Duane's take
The official marker for Columbus' Old City Cemetery is what I'm going on here, so let me tell it straight. Now, when you pull up to a cemetery and the oldest headstone you can read is dated 1853 — and even that isn't the beginning — you know you're standing on ground that has been holding secrets longer than most Texas towns have been standing. The date of the earliest burial here is simply not known.
The earth took that knowledge and kept it. What we do know is that by 1870, the seven acres of this site were deeded to the city of Columbus as an already-existing graveyard. Already existing.

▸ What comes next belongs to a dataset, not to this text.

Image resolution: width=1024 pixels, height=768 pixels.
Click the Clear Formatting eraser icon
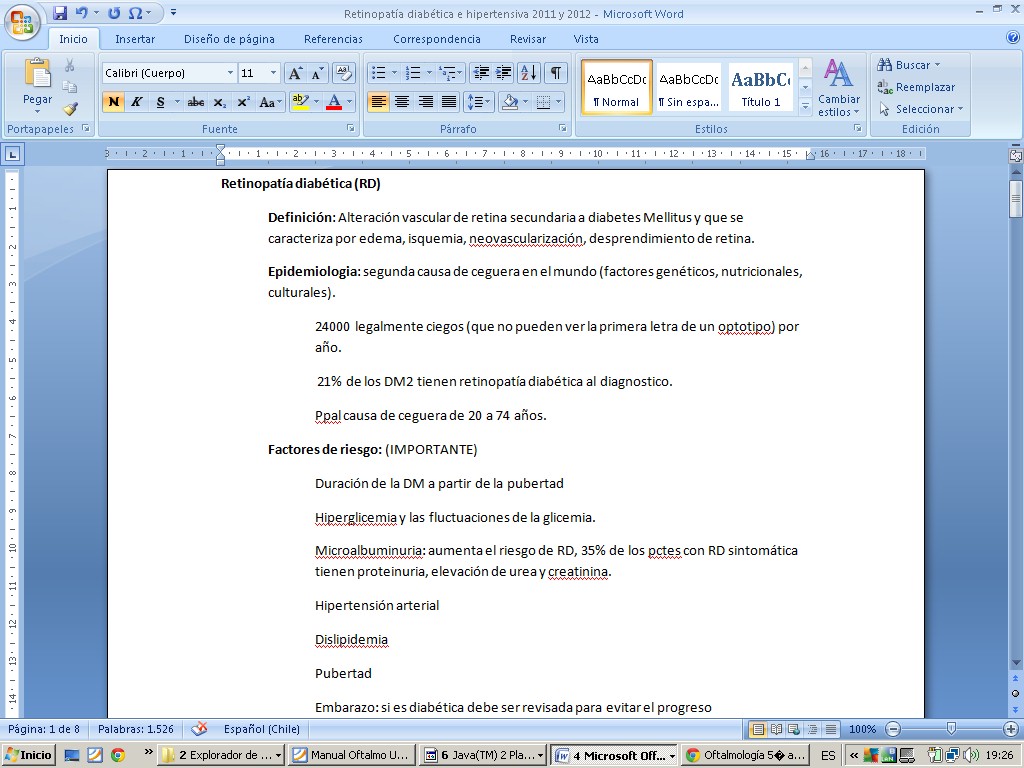pyautogui.click(x=343, y=73)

Somebody had been burying their people here before the city even had official claim to the land. That's the kind of place this is. Seven quiet acres with a very long memory.
And the names sleeping beneath that ground — well, that's where the story gets something worth stopping for. Benjamin Beason is here. W.
B. DeWees is here. Both of them counted among Austin's Old Three Hundred, the original colonists, the ones who came before coming was fashionable or safe.
DeWees, the marker tells us, was the founder of Columbus itself — so the town and its cemetery share a founder, resting together at the end of it all. Dilue Rose is buried here too, the historian who chronicled the 1830s, and her husband, Sheriff Ira Harris, beside her. General Augustus Jones, a veteran of the War of 1812 and the Texas War for Independence, lies here — a man who fought in two different wars for two different kinds of freedom.
Dr. John G. Logue is here, known as the founder of the first drugstore in Texas, back in 1845 — which means somewhere in this ground rests the man who first thought Texas ought to have a proper place to fill a prescription.
The Reverend Jacob Scherer is here, the man who founded Colorado College in 1857. And then there are the Confederate soldiers — many of them, unnamed in the count — and the victims of the yellow fever epidemic of 1873, taken fast and hard by a sickness that did not much care who it chose. Seven acres.
One oldest readable stone from 1853. One deed from 1870. And enough history beneath the grass to fill a library — most of it still unread, the way old cemeteries tend to prefer it.
What the marker says
Date of earliest burial is not known: oldest headstone, 1853. Site (7 A.) was deeded to the city in 1870 as an existent graveyard. Burials here included Benjamin Beason, one of Austin's "Old 300" colonists: W. B. DeWees, also in "Old 300," founder of Columbus; 1830s historian Dilue Rose and husband, Sheriff Ira Harris; Gen. Augustus Jones, War of 1812 and Texas War for Independence veteran; Dr. John G. Logue, known as founder of the first drugstore in Texas, 1845; The Rev. Jacob Scherer, founder, in 1857, of Colorado College; many Confederate soldiers; and victims of 1873 yellow fever epidemic.